BBC economics correspondent Andrew Walker says the idea is to put more emphasis on helping people feed themselves.

That is to be achieved with more investment in the agriculture of developing countries, and the G8 nations - Britain, Canada, France, Germany, Italy, Japan, Russia and the US - will provide significant resources, our correspondent adds.

However, although the total amount of overseas development aid (ODA) was increased in 2008, the rich countries are still behind on their target to double aid that was made at the G8 Gleneagles Summit in 2005 - and Italy is among the laggards.

Not all the money pledged to the agriculture initiative at the summit in the Italian city of L'Aquila will be new funding.

Kanaya Nwanze, president of the International Fund for Agricultural Development, told the BBC that he welcomed the announcement of more investment in agriculture in the developing world.

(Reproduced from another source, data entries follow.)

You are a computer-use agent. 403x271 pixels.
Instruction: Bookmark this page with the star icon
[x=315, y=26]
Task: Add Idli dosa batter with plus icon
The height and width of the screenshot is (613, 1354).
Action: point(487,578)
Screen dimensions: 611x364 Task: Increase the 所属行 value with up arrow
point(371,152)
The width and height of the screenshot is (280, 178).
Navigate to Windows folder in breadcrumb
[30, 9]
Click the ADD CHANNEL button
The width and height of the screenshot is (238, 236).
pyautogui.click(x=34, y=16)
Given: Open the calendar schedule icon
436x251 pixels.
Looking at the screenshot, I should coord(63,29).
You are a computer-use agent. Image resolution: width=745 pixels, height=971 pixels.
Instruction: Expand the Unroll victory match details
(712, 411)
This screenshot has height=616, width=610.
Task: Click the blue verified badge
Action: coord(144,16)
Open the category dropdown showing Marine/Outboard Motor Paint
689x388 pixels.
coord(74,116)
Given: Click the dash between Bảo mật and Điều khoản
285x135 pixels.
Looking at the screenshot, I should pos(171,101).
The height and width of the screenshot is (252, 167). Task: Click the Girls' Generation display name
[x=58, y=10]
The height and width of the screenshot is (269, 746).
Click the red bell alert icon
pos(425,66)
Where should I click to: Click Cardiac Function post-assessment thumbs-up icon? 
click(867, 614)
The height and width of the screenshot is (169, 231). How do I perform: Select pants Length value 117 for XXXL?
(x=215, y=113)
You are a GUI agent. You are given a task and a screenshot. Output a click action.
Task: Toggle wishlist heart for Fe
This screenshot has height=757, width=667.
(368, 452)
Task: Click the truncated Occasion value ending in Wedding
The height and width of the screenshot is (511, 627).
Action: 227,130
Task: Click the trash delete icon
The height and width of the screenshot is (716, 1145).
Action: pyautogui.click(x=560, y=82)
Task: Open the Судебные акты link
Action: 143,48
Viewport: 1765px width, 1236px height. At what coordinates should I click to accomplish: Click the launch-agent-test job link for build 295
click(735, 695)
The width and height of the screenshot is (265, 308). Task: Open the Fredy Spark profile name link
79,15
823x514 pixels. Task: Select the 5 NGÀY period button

"It is time for us to switch because food security is not just food aid," he said.

"It is the ability of people to produce food locally and for them to be able to have access to local markets."

Mr Nwanze said he expected US President Barack Obama to call for support on Friday from the G8 and other emerging economies for the agriculture initiative.

The US will reportedly contribute some $3.5bn to the programme.

Mr Obama was to meet representatives of Angola, Algeria, Nigeria and Senegal in L'Aquila, before meeting Pope Benedict XVI in Rome and embarking on an African tour later on Friday.

Ethiopian Prime Minister Meles Zenawi, who is also attending Friday's talks in L'Aquila, told Reuters news agency that the key message from African nations was that the G8 had to live up to its commitments.

Aid organisations have criticised some members for failing to deliver on the promise made at the 2005 G8 summit to increase annual aid levels to sub-Saharan Africa by $25bn by 2010.